When Tim Gibbes goes out to walk his two dogs, Milo and Cocoa, he doesn’t go unarmed.

He takes gloves, rubbish bags and a litter picker and no piece of trash that crosses his path remains untouched.

The 83-year-old Palmerston North man says he’s ‘‘no greenie’’, but he’s made it a mission to clean up wherever he goes.

‘‘I take my two small fellas for walks in the Linklater Reserve, and it was becoming a poo shop, with people there and their dogs without bags, so I started picking stuff up.’’

The mess gave dog owners a bad name, he said.

Yesterday, the former motorcycle racer spearheade­d a three-hour Keep New Zealand Beautiful Week clean up at the city’s Matthews Ave train station.

‘‘I was told that when you retire, you get even busier, so I haven’t retired – I don’t want to get that busy.’’

Gibbes asked for volunteers at the train station because when it’s wet, that’s where he walks his dogs.
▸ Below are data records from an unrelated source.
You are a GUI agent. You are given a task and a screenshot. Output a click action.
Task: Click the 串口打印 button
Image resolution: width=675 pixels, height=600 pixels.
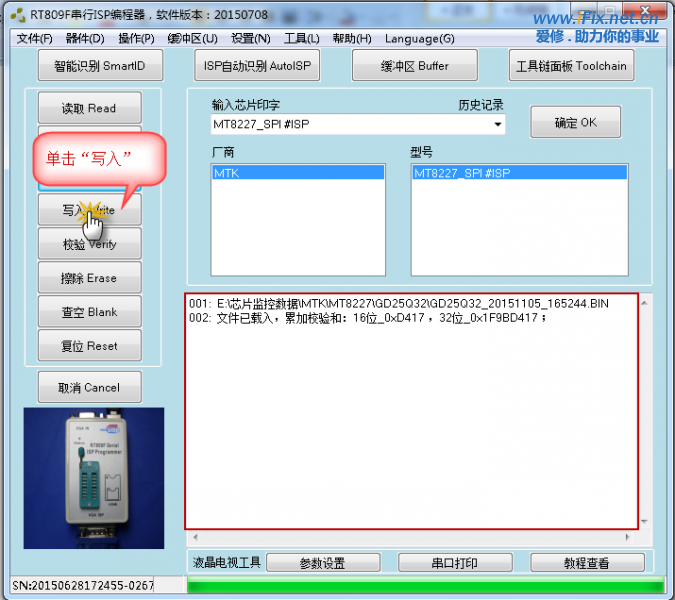[455, 563]
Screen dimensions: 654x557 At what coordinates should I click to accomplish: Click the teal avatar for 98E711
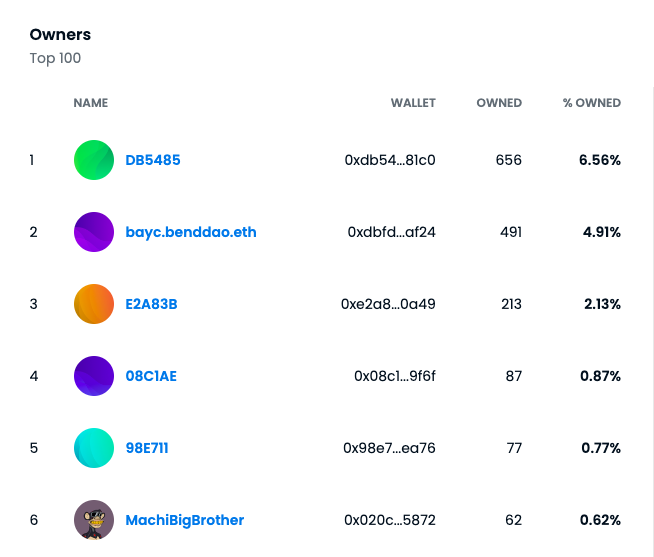click(x=94, y=448)
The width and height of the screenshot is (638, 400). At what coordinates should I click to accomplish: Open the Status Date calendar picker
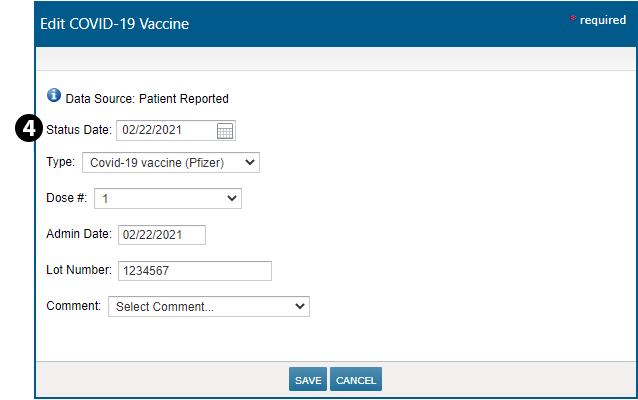click(x=225, y=131)
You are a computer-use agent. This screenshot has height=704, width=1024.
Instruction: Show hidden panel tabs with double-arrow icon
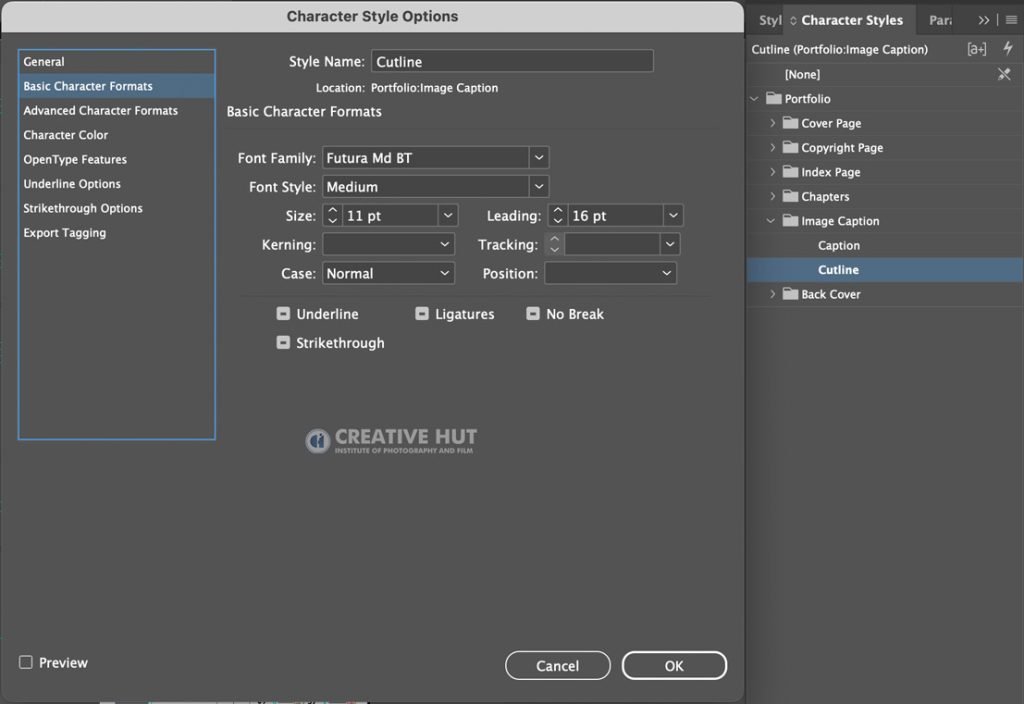[984, 20]
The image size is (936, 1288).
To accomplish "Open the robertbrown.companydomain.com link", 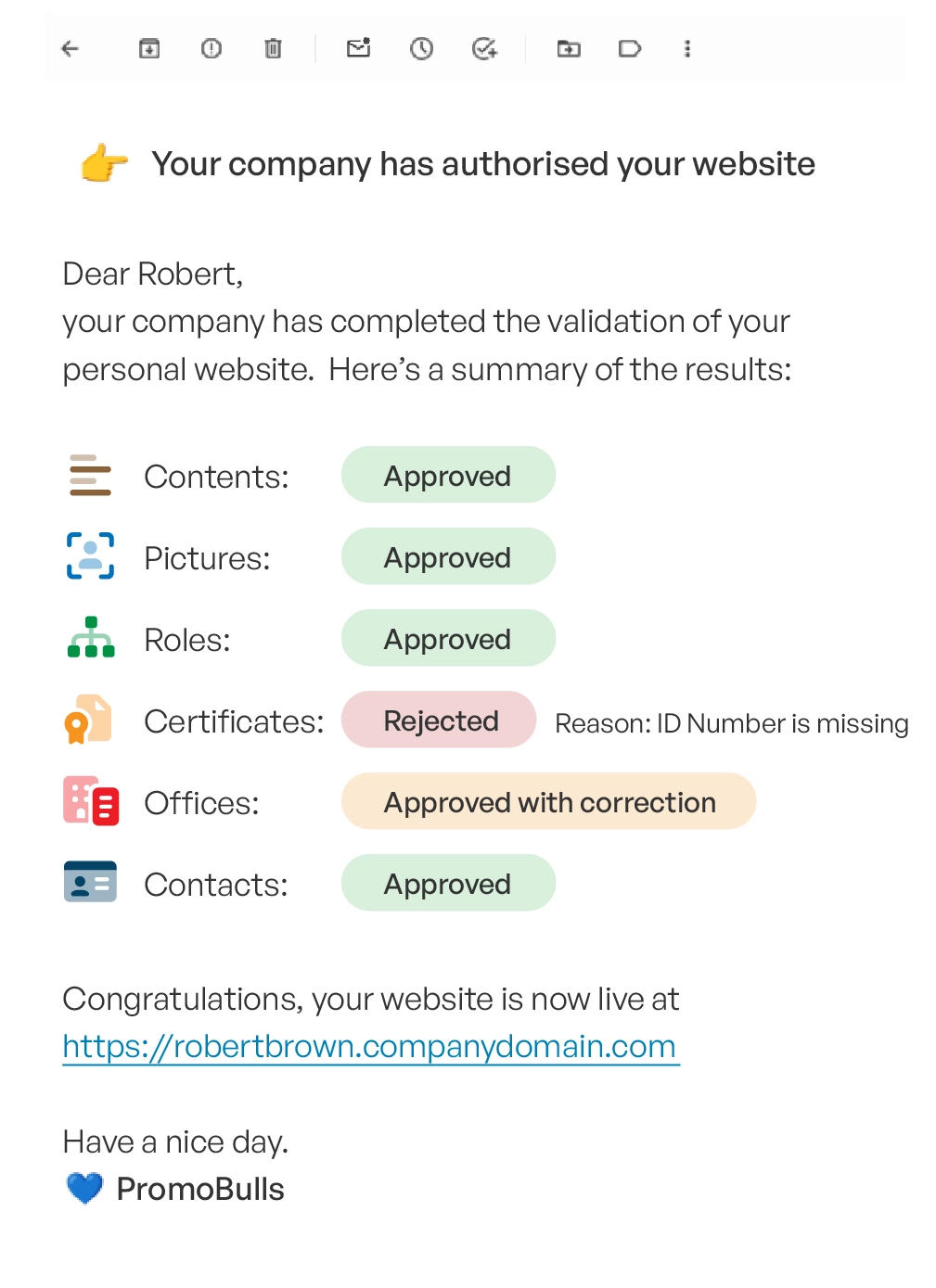I will 369,1045.
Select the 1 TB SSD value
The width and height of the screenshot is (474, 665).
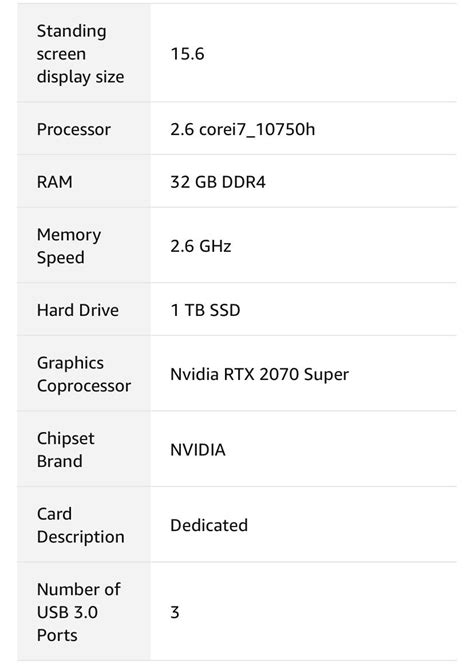point(205,310)
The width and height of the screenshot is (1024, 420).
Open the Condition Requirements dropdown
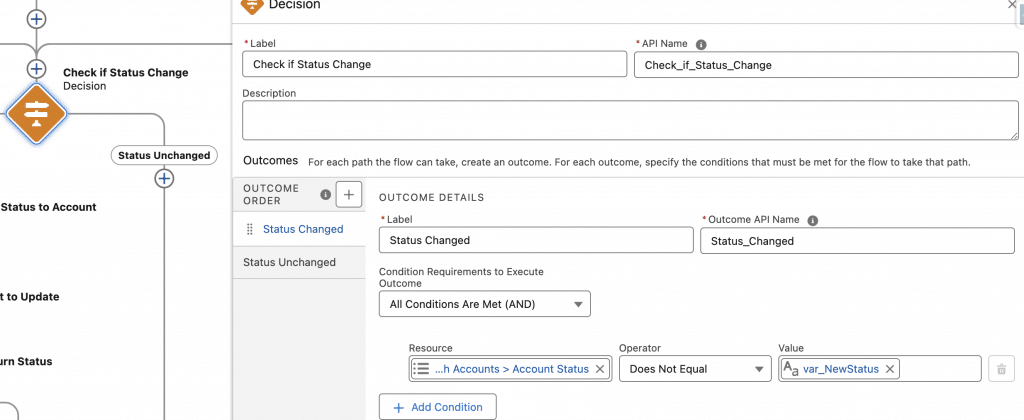(484, 304)
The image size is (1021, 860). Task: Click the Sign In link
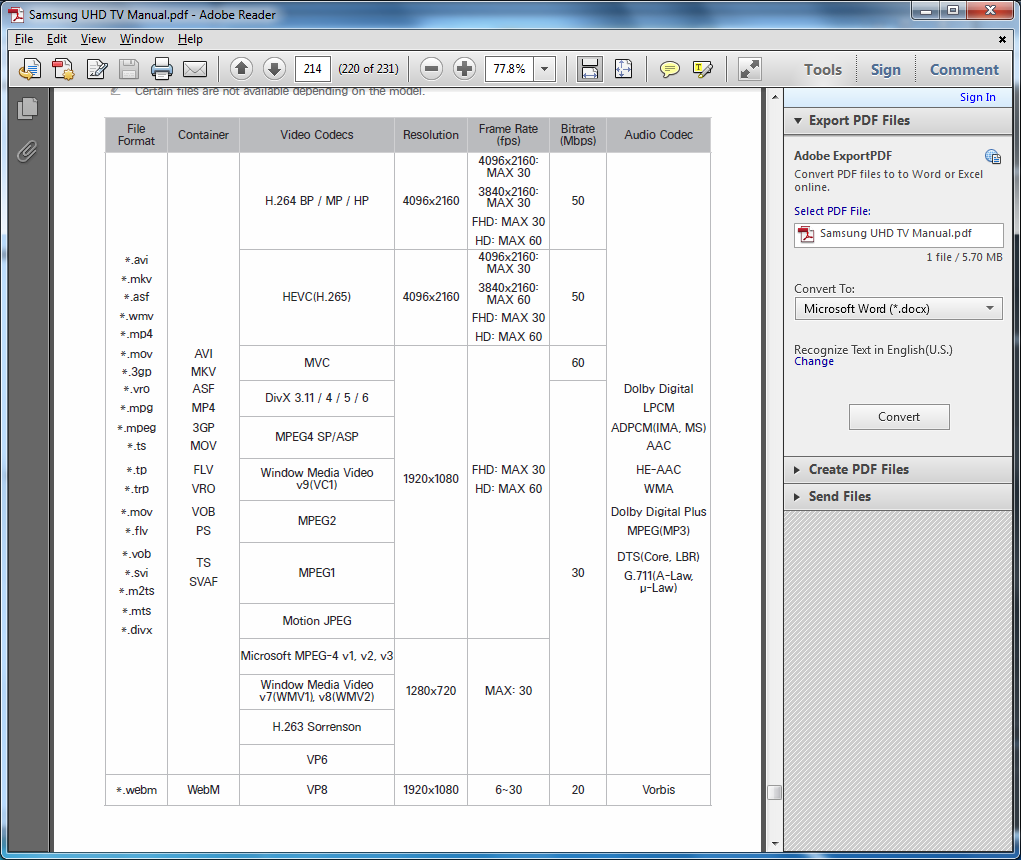pos(977,97)
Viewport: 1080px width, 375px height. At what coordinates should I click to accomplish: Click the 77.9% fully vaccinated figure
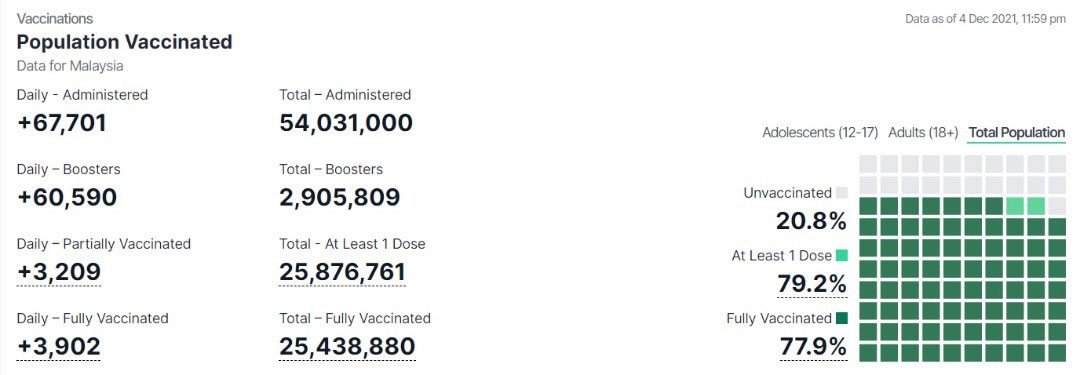813,346
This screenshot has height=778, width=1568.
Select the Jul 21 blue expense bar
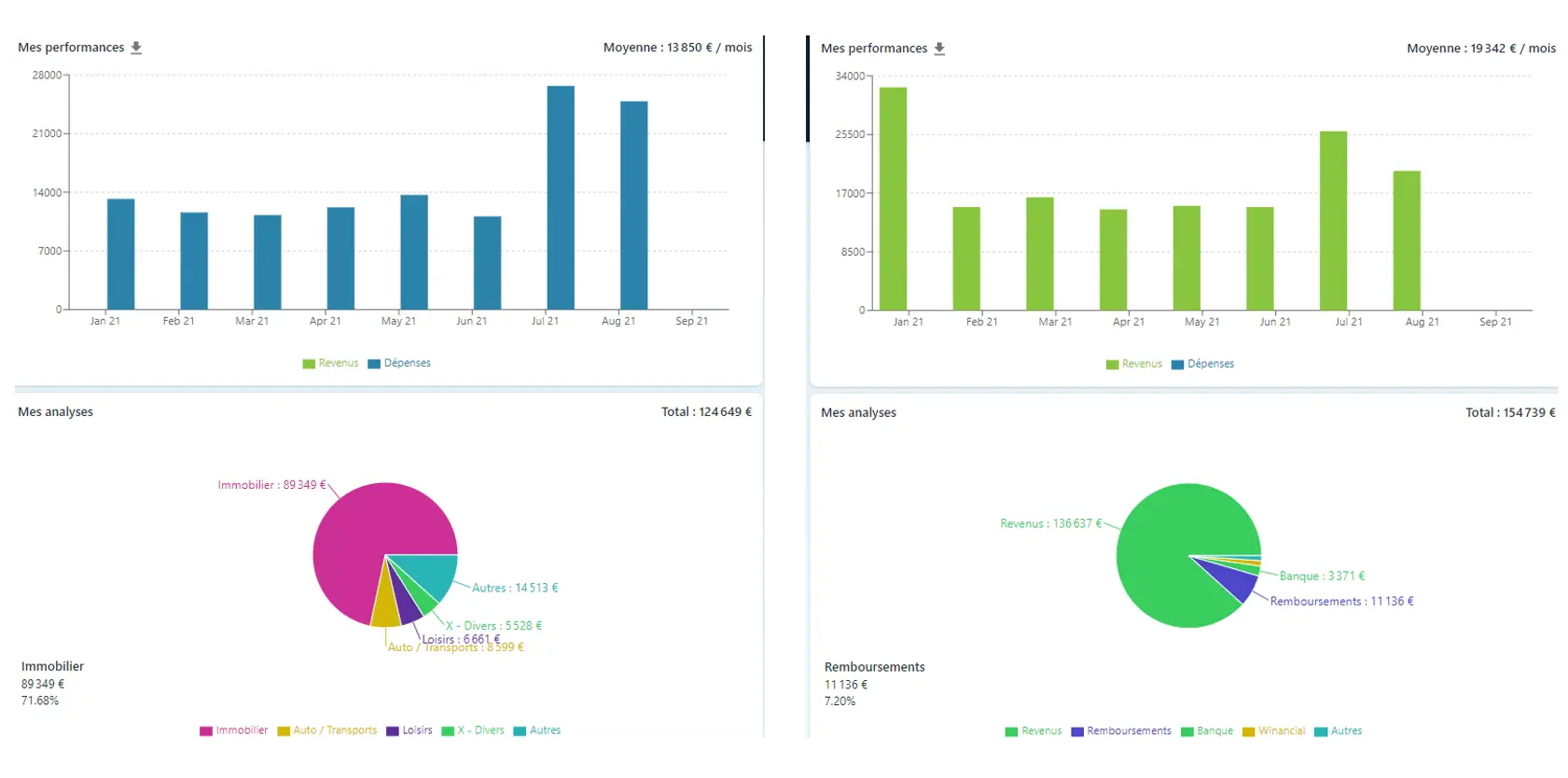click(561, 198)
The rubbish left behind around the station by ‘‘over-nighters’’ was a real shame he said.

‘‘The grabber doubles as a walking stick, but I asked for help [yesterday] because I couldn’t handle the clean up here on my own.’’

Earlier in the week, Gibbes and 35 other volunteers took part in the lunch-hour Tennent Drive Tidy Up organised by Tom ‘‘Captain Planet’’ Carr from Fonterra and Heather Knox from Palmy Rocks.

Supported by the city council and Fonterra, the Keep New Zealand Beautiful tidy up resulted in 27 bags of rubbish collected from car parks, reserves and roadsides on and around the busy stretch of road.

Gibbes headed for the Te Motu o Poutoa, also known as Anzac Park, car park where in less than an hour he bagged up 1020 cigarette butts, along with an assortment of other litter.

As for the butts, it wasn’t a matter of counting each one, it was more a calculated guess based on past pick ups.

‘‘I know a [cardboard] milkshake container holds around 200 cigarette butts, so when I’ve filled five of them, that’s 1000 butts. I then picked up 20 more,’’ Gibbes said.

He has tidied up in Anzac Park before. In August, accompanie­d by students from Institute of the Pacific United, he helped spruce up the site.

‘‘We left it looking like a new pin. Four days later, I couldn’t believe the amount of rubbish that was there.’’

Cigarette butts are a particular gripe.

‘‘I spoke to some young guys up there and asked them if they realised their cigarette butts were litter and did they know that [butts] were polluting. They said ‘Nah, cigarette butts are alright’.’’

When he asked them not to leave their butts on the ground, they became confrontat­ional.

He had no choice but to leave them to their ways, he said.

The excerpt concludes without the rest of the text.